Your assignment –
From the Bangladesh case study below, pull out the passage starting at "In Bangladeshi society" and ending at "on social life.", word for word.

Page excerpt –
BANGLADESH CASE STUDY

Tackling the twin challenges of child marriage and dowry

In Bangladeshi society generally, only physical assault that causes bodily harm is considered a crime. Domestic violence is widely regarded as a private affair and is therefore largely invisible. Though illegal, child marriage and dowry are major contributory factors to the problem of domestic violence. Laws against these practices have proven difficult to enforce, especially in rural areas where traditions have a stranglehold on social life.

However, in Paba upazila , which formerly had the highest incidence of violence against women in the Rajshahi district, people have come to understand violence against women from a broader perspective (including psychological abuse), and it is now recognised as a punishable offence.

'Advocacy to End Gender-based Violence through the MoWCA', an awareness and advocacy project implemented by the Ministry of Women's and Children's Affairs, became operational in April 2003 and was completed in December 2005. The project was carried out in 12 upazilas , or sub-districts, throughout the country, reaching an estimated 2.4 million people.

In Paba, the project succeeded in bringing together men and women from all walks of life to discuss the issue of violence against women and to find solutions to the problem. Attendance was impressive in spite of heavy daily workloads.

Supplied entries –
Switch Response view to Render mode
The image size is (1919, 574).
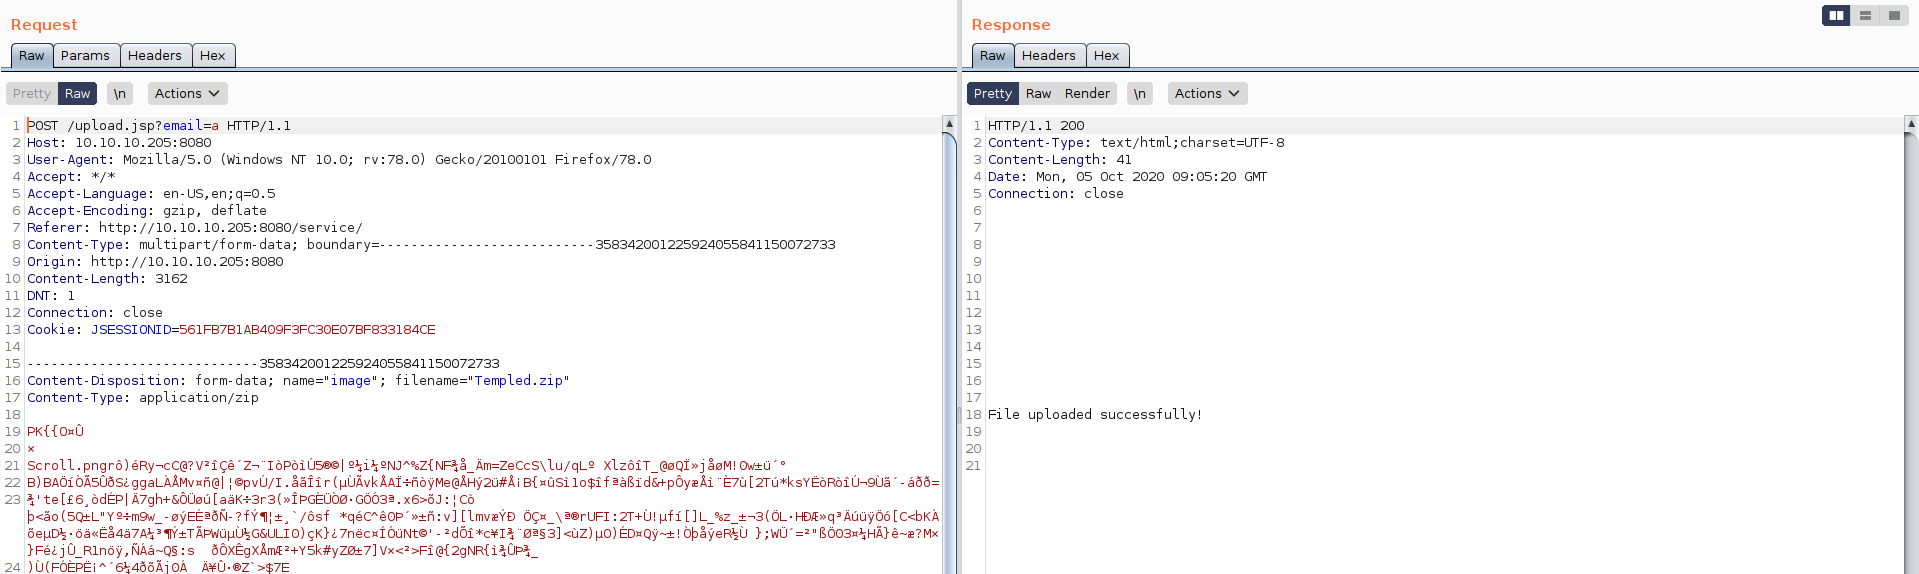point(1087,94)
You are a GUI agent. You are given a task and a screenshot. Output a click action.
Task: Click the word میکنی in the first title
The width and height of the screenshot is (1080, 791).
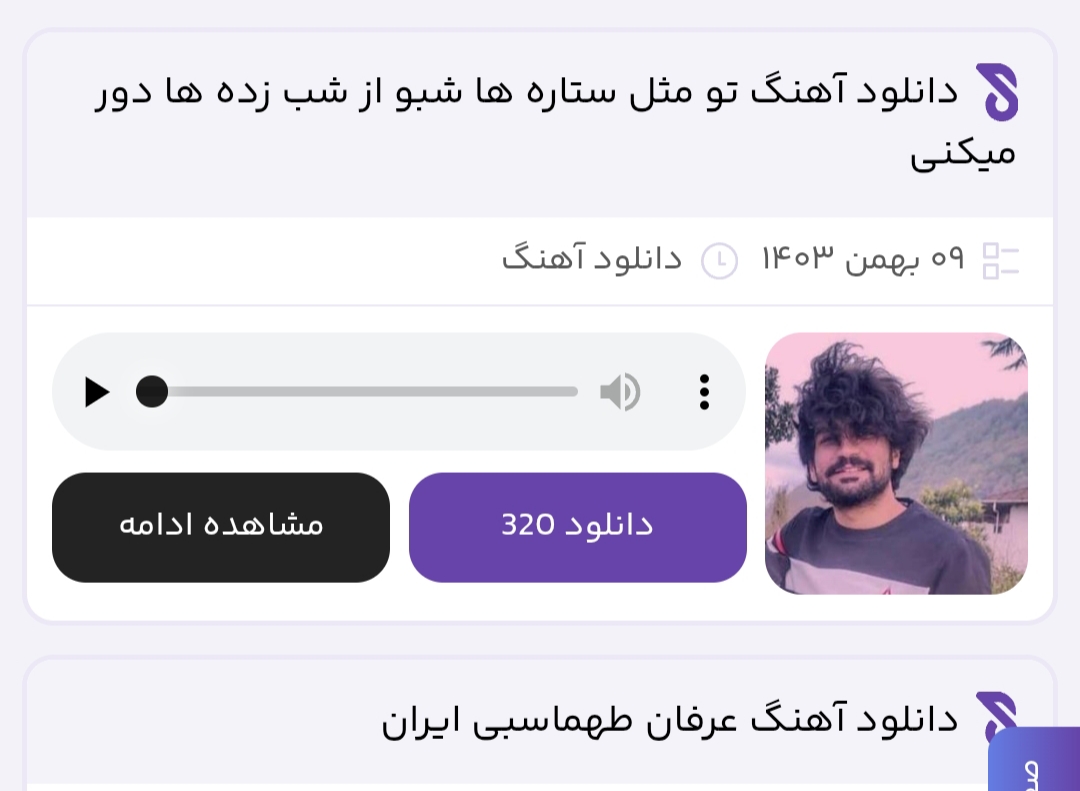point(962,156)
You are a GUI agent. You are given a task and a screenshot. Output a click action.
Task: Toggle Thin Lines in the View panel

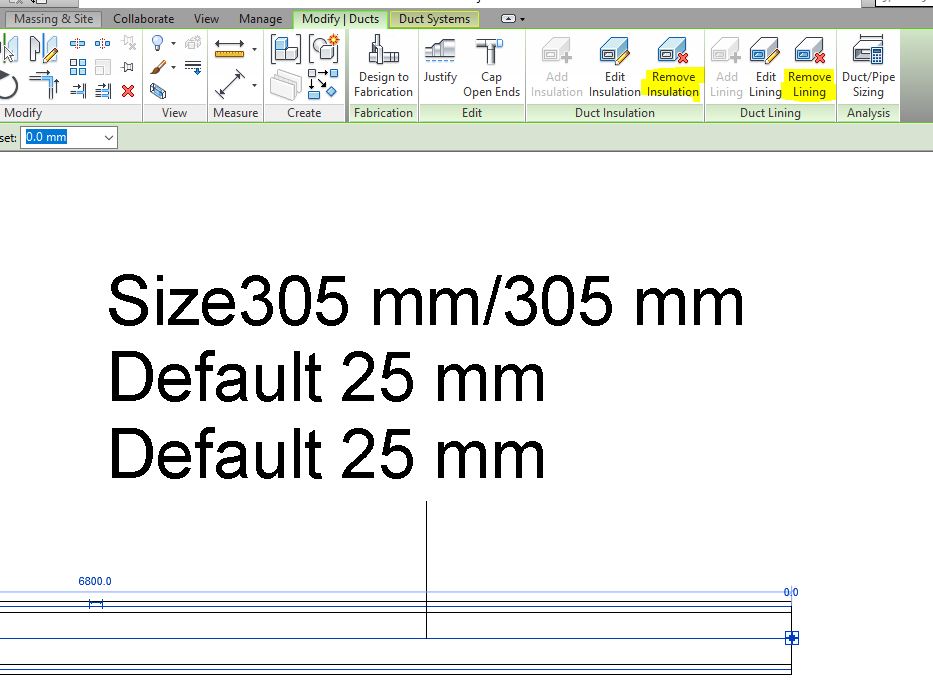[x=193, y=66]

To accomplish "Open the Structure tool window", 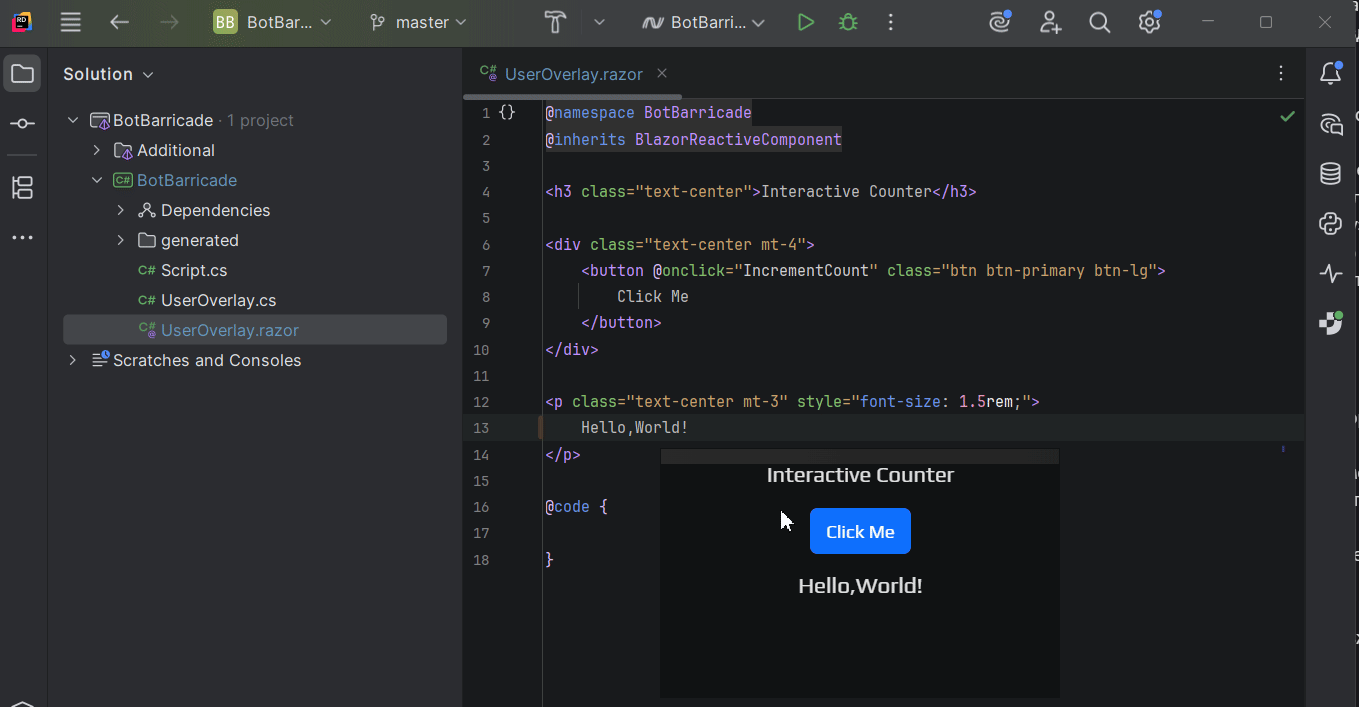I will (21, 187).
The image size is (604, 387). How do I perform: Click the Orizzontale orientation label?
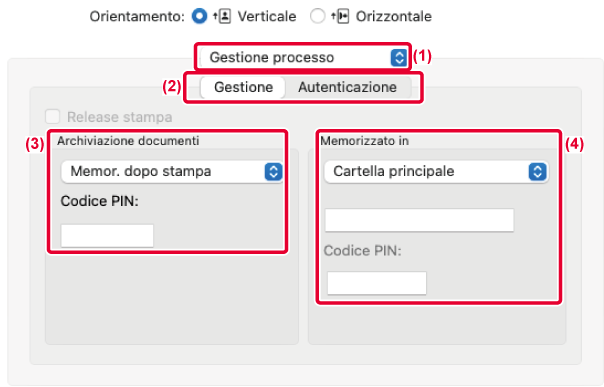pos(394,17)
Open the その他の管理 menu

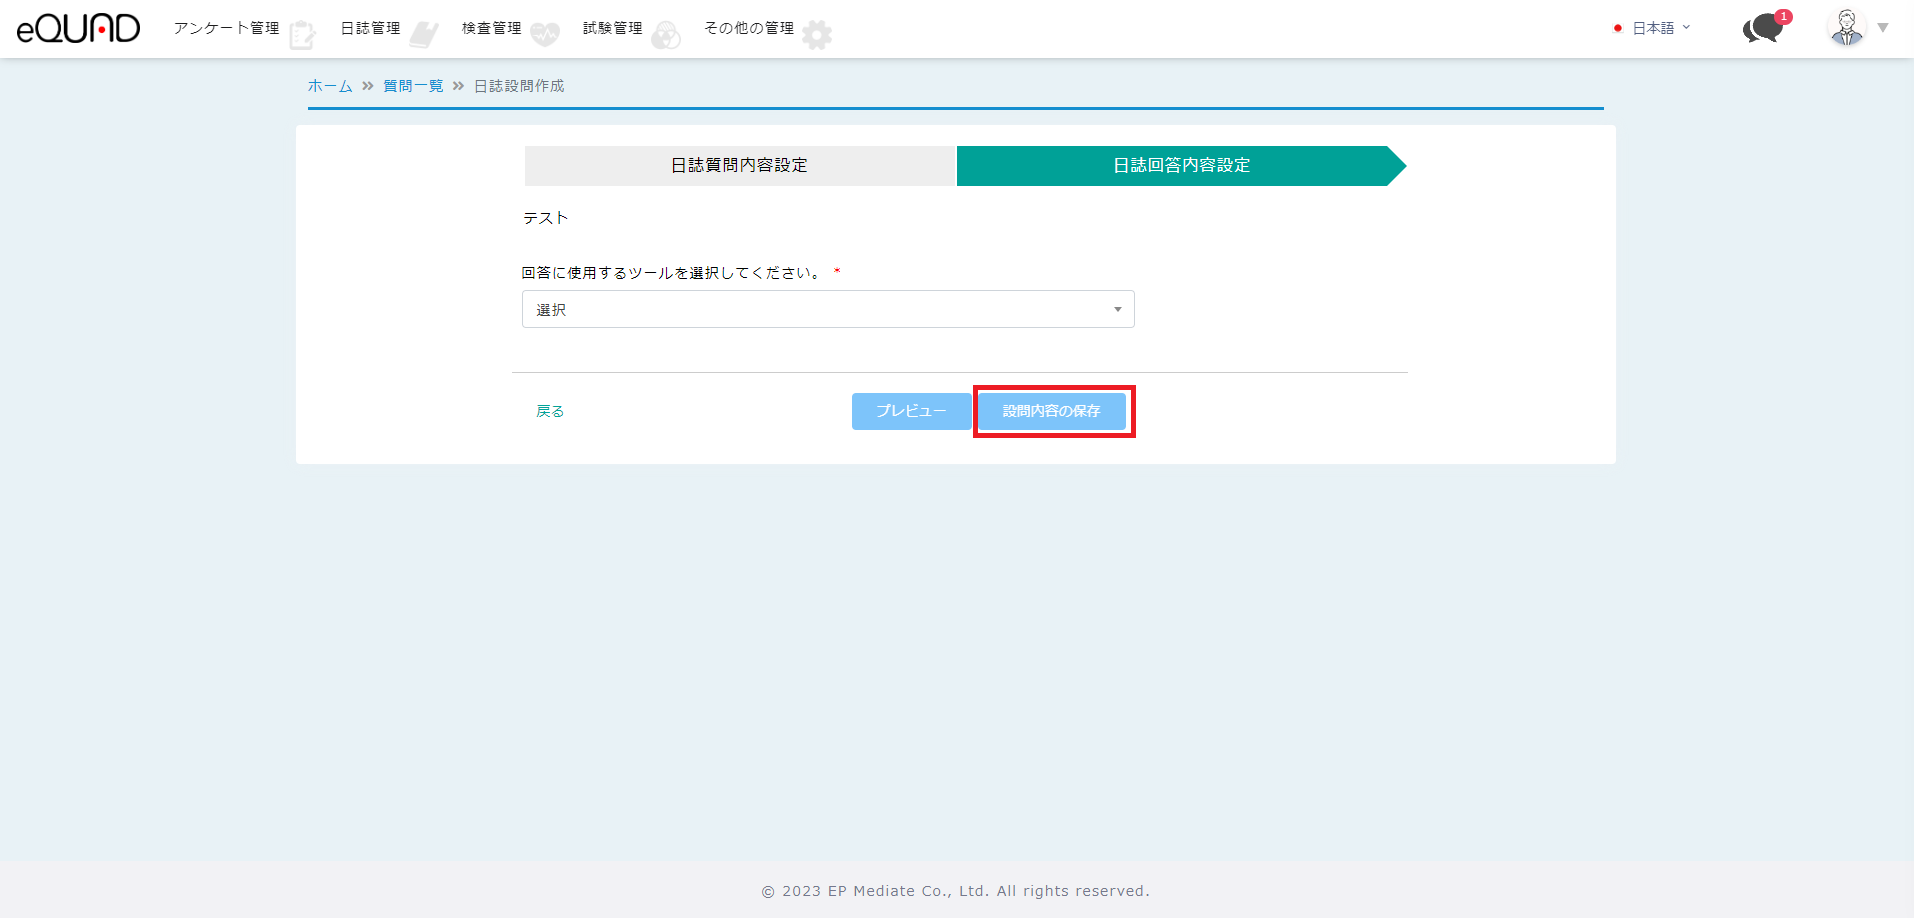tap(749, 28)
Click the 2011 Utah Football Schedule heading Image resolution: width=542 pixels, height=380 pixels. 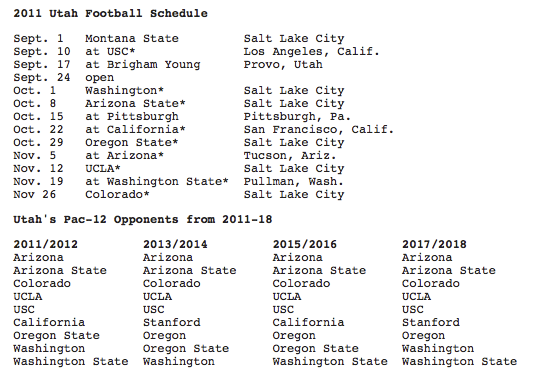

Result –
In Bangladeshi society generally, only physical assault that causes bodily harm is considered a crime. Domestic violence is widely regarded as a private affair and is therefore largely invisible. Though illegal, child marriage and dowry are major contributory factors to the problem of domestic violence. Laws against these practices have proven difficult to enforce, especially in rural areas where traditions have a stranglehold on social life.